Long Beach port, city hall, cut loose long-time D.C. lobbyist
Citing a need for larger firms with more experience in environmental issues, Long Beach City Hall and the Port of Long Beach have cut loose the lobbyist who has represented both in Washington, D.C. for nearly four decades.
E. Del Smith, who will see his 38-year run with the port and 37-year tenure with the city come to a final end in December, also saw his six-year old contract with the local Gateway Cities Council of Governments fall by the wayside last month.

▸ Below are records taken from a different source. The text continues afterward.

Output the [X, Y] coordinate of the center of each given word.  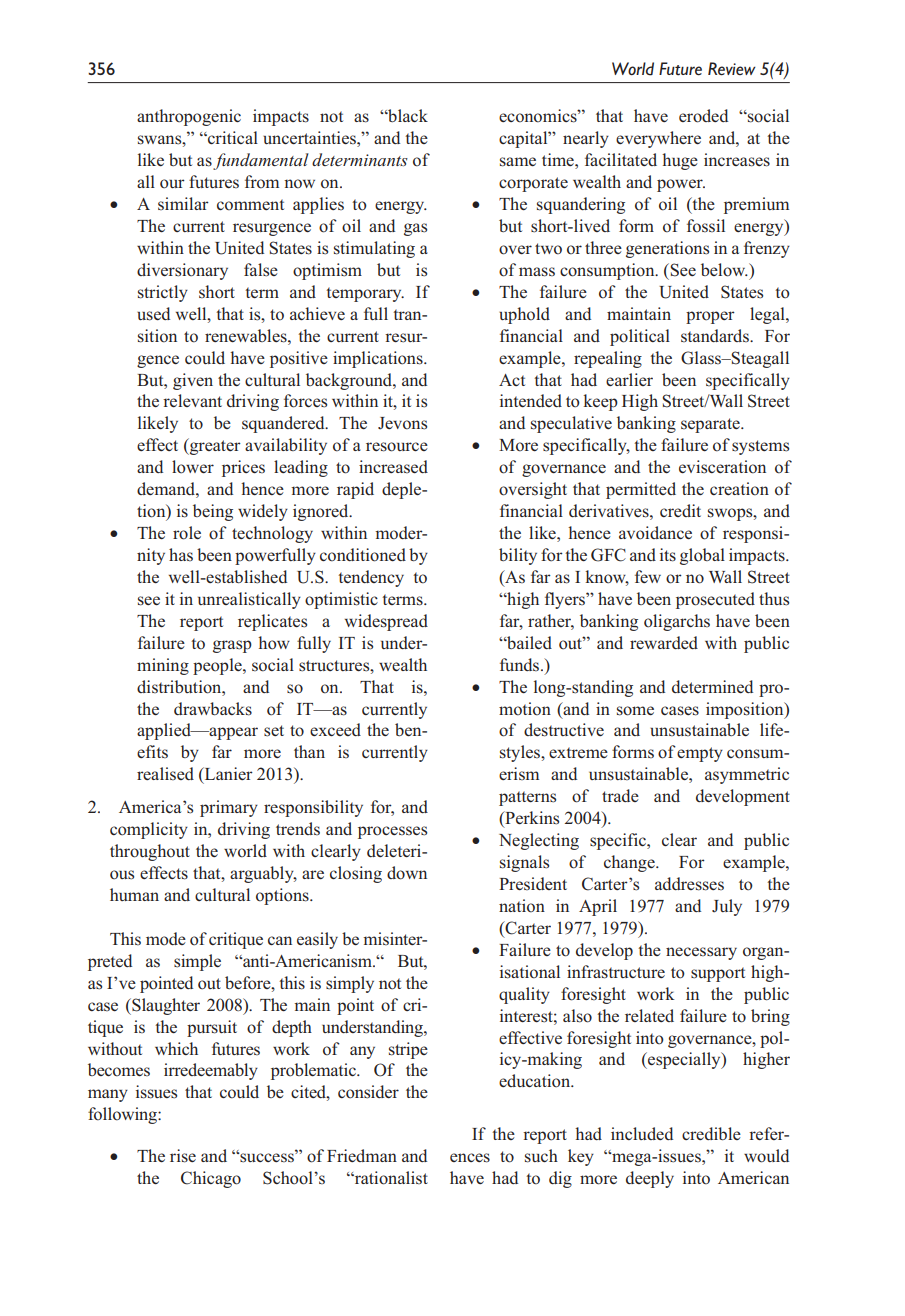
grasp [232, 646]
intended [531, 400]
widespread [386, 622]
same [518, 162]
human [134, 894]
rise [183, 1156]
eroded [703, 116]
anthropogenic [189, 117]
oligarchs [677, 622]
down [407, 873]
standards [716, 336]
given [193, 381]
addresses [689, 884]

Smith's contract with Long Beach City Hall ran out last month and the City Council — who in December hired another, larger lobbying firm — has yet to approve an extension that could keep Smith on the payroll with the city through the end of the year. Last month the Gateway Cities CoG, which includes representation by 27 Southern California cities including Long Beach, decided not to renew the contract with Smith's, Carpi Clay & Smith. Earlier this month, four members of the port's five-member governing board blocked a port staff recommendation to extend Smith's contract with the port, citing the need to explore lobbying firm alternatives. The port's board later approved a contract hiring another, much larger firm.
Both City Hall and port officials cited the relatively small size of Smith's staff — four lobbyists — as a primary concern for seeking other representation. Port officials also said they wanted to seek a firm with more experience in dealing with environmental issues, a topic that has come to dominate all Southern California port planning in the last few years.
Officials from the Gateway Cities CoG, who already had two firms representing them in the nation's capitol, cited the fiduciary need to reduce that to one firm.
Smith told the Long Beach Press-Telegram that the cancellations were a loss for the three organizations. He said that while his firm was able to provide experienced knowledgeable lobbyists with years of experience in Long Beach issues, larger firms might relegate the contracts to less experienced junior staff members.
“This is a small firm, but the firm has been very Long Beach-focused,” Smith told the Press-Telegram. “It will take each of them five years to get up to speed like we are now.”
In making the decisions, none of the three groups cited any dissatisfaction with Smith's work. In all, Smith's contracts with the three amounted to $200,000 a year, according to data from political funding tracker opensecrets.org.
Smith's firm still maintains a roster of more than 30 clients, including the cities of Anaheim, Barstow, Downey and Santa Barbara, according to opensecrets.org. Carpi, Clay & Smith also represent other non-governmental entities such as the California Marine and Navigation Conference, the Independent Petroleum Association of America and Moffatt & Nichols Engineering.